Read a forecast in 60 seconds
Every forecast answers three separate questions: how catchable crabs may be, whether the trip is safe & workable, and when the water moves best. Here's an example card and the order to read it.
“Confidence” refers to how near-term the forecast day is — nearer days are more dependable. It is not a measure of how likely crabs are to bite.
- Safety color first. Green means generally workable conditions — not "excellent crabbing," and not a guarantee. Red means don't go, even if crab activity looks strong.
- Trip score second. The final "should I go" number, after safety is applied.
- Conditions score third. The estimate of crabbing conditions & expected catchability, before safety.
- Best window last. The current phase & peak-current time tell you when to run a trotline, check traps, or work a shoreline.
It predicts catchability — not guaranteed crabs
The score estimates whether conditions should make blue crabs relatively active & catchable during your morning window. It does not count how many crabs are physically in a river.
The forecast can be right, yet the catch still poor
- Your exact creek may simply hold fewer crabs than the wider river.
- Heavy crabbing pressure may have thinned the local population.
- Bait, gear setup, line depth, or retrieval speed may be off.
- Crabs may be holding a few feet deeper or on another shoreline.
- Jellyfish, algae, turbidity, or runoff may hit your spot harder than regional data shows.
Reading the 0–10 conditions score
| 9 – 10 | Top-tier modeled conditions. |
| 7 – 8.9 | Favorable modeled conditions. |
| 5 – 6.9 | Mixed modeled conditions. |
| Below 5 | Less favorable modeled conditions. |
What goes into the score
The conditions score blends several factors instead of leaning on one piece of folklore like "fish the full moon." These weights reflect the current beta design.
* Salinity & dissolved oxygen are reserved factors, currently omitted when no fresh, representative data are available.
What happens when data are missing?
The model never invents a fake "neutral" value.

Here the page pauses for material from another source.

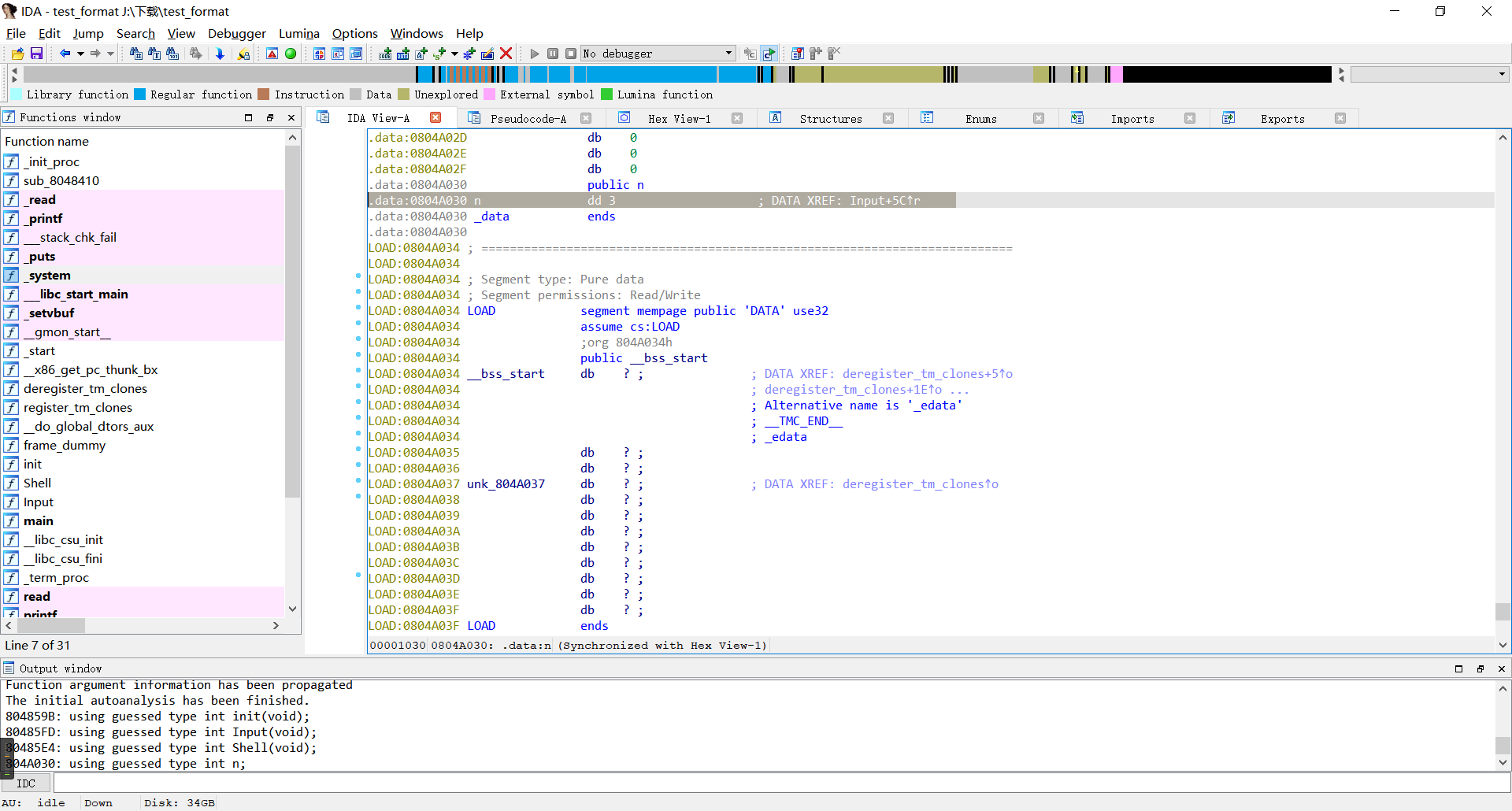Start process with the play button
Viewport: 1512px width, 811px height.
tap(535, 54)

It removes the missing factor and re-balances the remaining weights — so a broken sensor won't unfairly sink a location, but a high score may rest on fewer inputs than usual.
Why it uses current, not just tide
Tide height is the water rising & falling. Tidal current is the water actually moving sideways — and that's what carries scent and gets crabs feeding. They're related, but high tide and slack current don't happen at the same moment. The model uses NOAA's predicted max flood, max ebb, and slack times.
How the 30% current factor splits
- 20% timing — how much of your 6:00–11:00 AM window overlaps a moving flood or ebb phase.
- 10% strength — whether peak current is strong enough to move scent, without being too ripping for recreational gear.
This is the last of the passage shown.